Last month I completed six years of service on the editorial board of ACRL’s Academic Library Trends and Statistics Survey. Our meetings involved much discussion on how best to provide clear instructions to survey participants, debates over wording of trends questions, and work with ACRL staff in recruitment efforts to insure a robust response rate (this last year it was 1,676). We focused mostly on new metrics of potential interest, like the number of computers provided by the library. Or new formats for instruction. We didn’t talk much about the definition of a Reference Transaction – a number requested also by the Association of Research Libraries, Association of Academic Health Sciences, and IPEDS, the Integrated Postsecondary Education Data System (more commonly, IPEDS).
The definition all of these surveys use is one modified from the ANSI/NISO Z37.7 definition, updated last in 2004.
An information contact that involves the knowledge, use, recommendations, interpretation, or instruction in the use [or creation of] one or more information sources by a member of the library staff. The term includes information and referral service. Information sources include (a) printed and nonprinted materials; (b) machine-readable databases (including computer-assisted instruction); (c) the library’s own catalogs and other holdings records; (d) other libraries and institutions through communication or referral; and (e) persons both inside and outside the library. When a staff member uses information gained from previous use of information sources to answer a question, the [transaction] is reported as a [reference transaction] even if the source is not consulted again.
Survey instructions make very clear that we do not count “directional” questions, those questions about the “logistical use” of the library. Examples of directional questions are:
- “Which way is the restroom?”
- “Where is the nearest printer?”
Reference is counted when we are “looking up” a piece of information:
- “Does the Library have a copy of Ivanhoe?”
- “What are the library’s hours today?”
Time and complexity don’t really count. ACRL has us distinguish between “reference” and “consultation”, but ARL does not.
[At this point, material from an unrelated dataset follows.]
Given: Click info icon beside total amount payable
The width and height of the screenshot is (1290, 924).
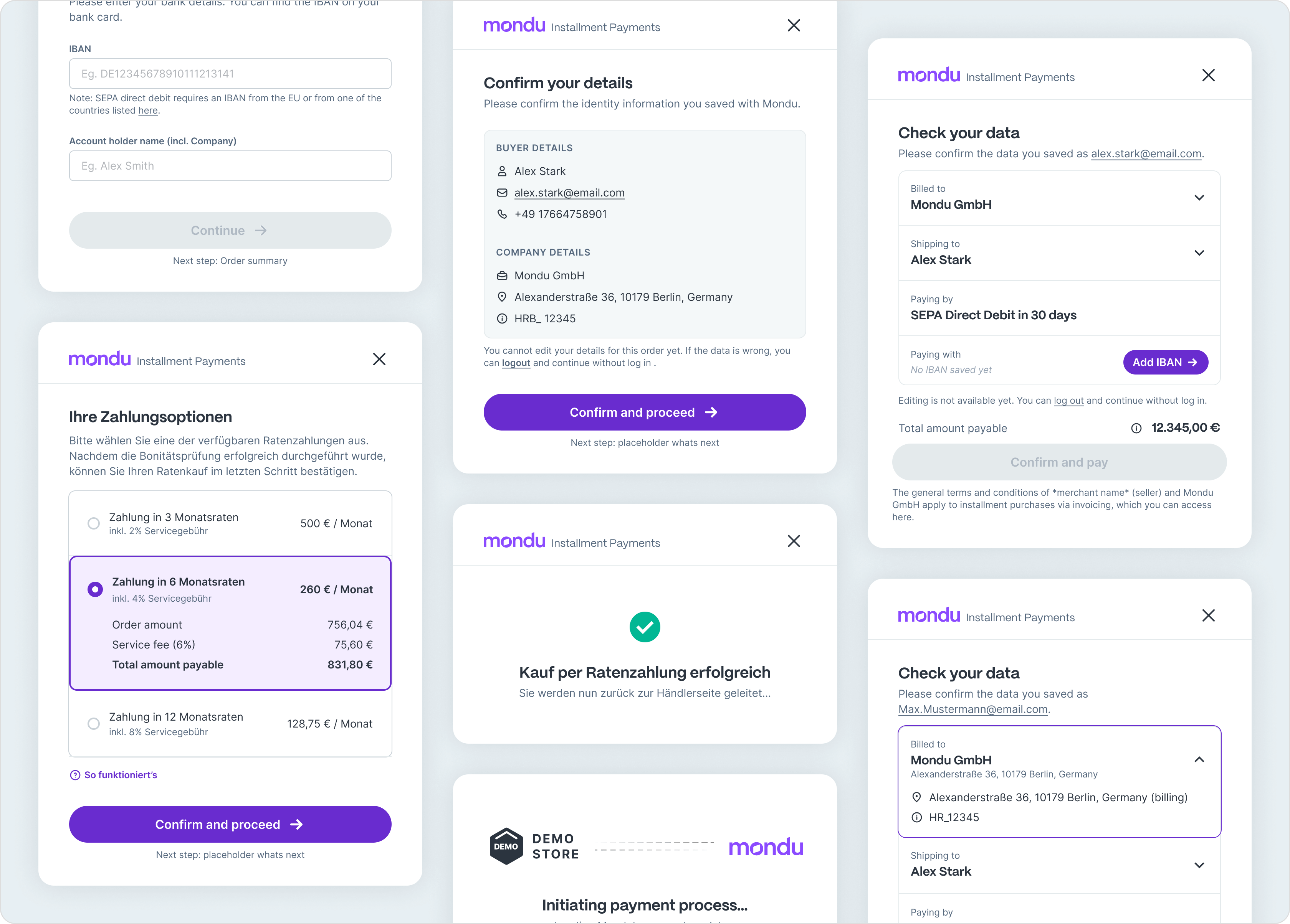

Some libraries (like ours) define a consultation as a transaction that is complex and takes time. Others count a consultation as transactions for which a patron makes an appointment.
When we tally it all up, should looking up the hours on the library website count the same as a 1-hour consultation on the use of R at the Scholars Studio? Does working with a faculty member on defining the parameters of a systematic review count the same as looking up a known item in Library Search? What about the instruction of a faculty member in how to place an item on reserve in Canvas? ARL counts these the same, although one may take a staff member less than a minute, the other hours. Some reference questions require more training and specialized expertise.
Our patrons are sometimes surprised to learn that behind the “curtain” of our online Chat Service, or our Digital Request Form, a human being is waiting to assist. As my colleagues described so well in the last blogpost, our numbers for reference are exploding, and we have many many thankful patrons helped by expert information searchers using their knowledge of the many information sources available to help them.
But what if that automatically populated form was sent in an automated way to a federated search across the many information resources we provide? And no human was involved? And the patron found just what they were looking for? Would our robot get to count that as a reference question?
What if our easy-to-use FAQ, or our LibAnswers, were so well-developed that a patron’s search query always mapped to the answer they sought? Do we get to count that? Is the only thing that counts a transaction that involves a human being?
There was a time when most reference required the patron go to the physical reference desk. Behind the desk were massive shelves of reference books, non-circulating, and the job of reference was to match the question to the appropriate volume. As a reference librarian, I’d often go to the shelves myself and serve up the book to the [thrilled] patron myself. The dark ages of librarianship!
Perhaps it’s time to rethink how we develop, measure and assess the ways in which our expertise supports the reference services we provide, whether physical or virtual.